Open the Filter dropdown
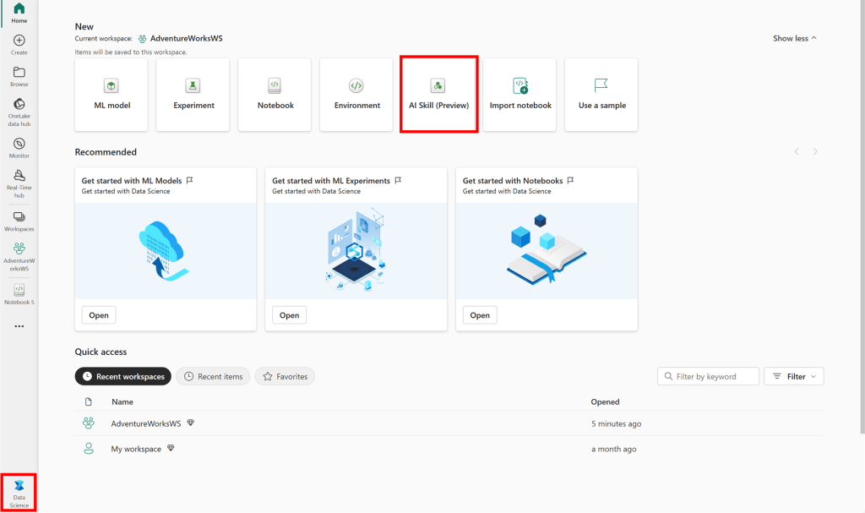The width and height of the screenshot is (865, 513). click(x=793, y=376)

--

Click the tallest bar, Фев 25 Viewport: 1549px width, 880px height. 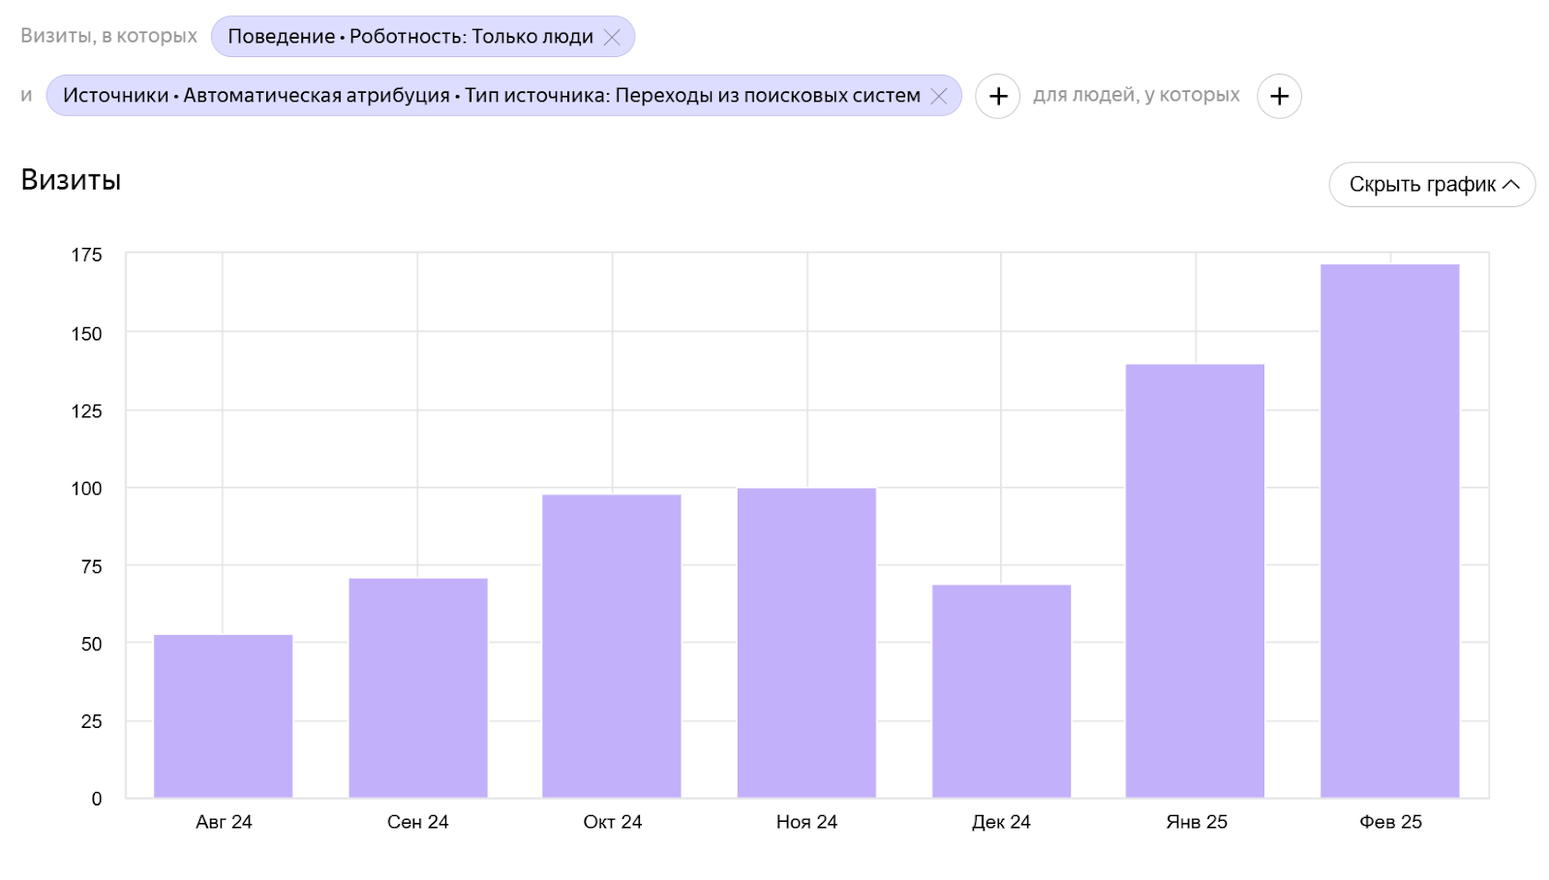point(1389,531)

==

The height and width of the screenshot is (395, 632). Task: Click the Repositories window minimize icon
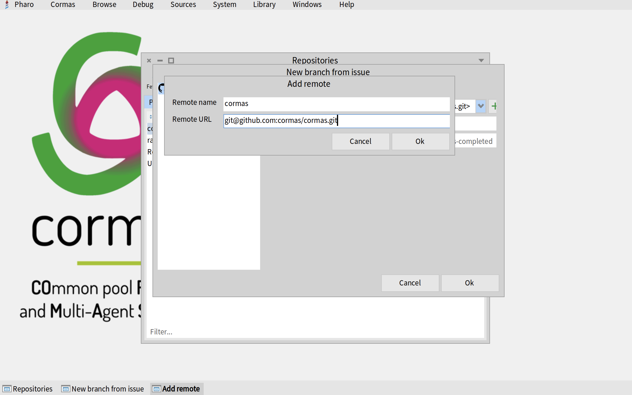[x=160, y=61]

(WRITTEN INSTRUCTION):
Rescale the data starting with the line containing "The height and" and going on through the line containing "[x=160, y=61]": repeat those lines, requests included, but multiply every coordinate in the answers by 1.15 and round to whole numbers, with halves rounded up. Leave the pictures out.

(ANSWER TO THIS TASK):
The height and width of the screenshot is (395, 632). Task: Click the Repositories window minimize icon
[x=184, y=70]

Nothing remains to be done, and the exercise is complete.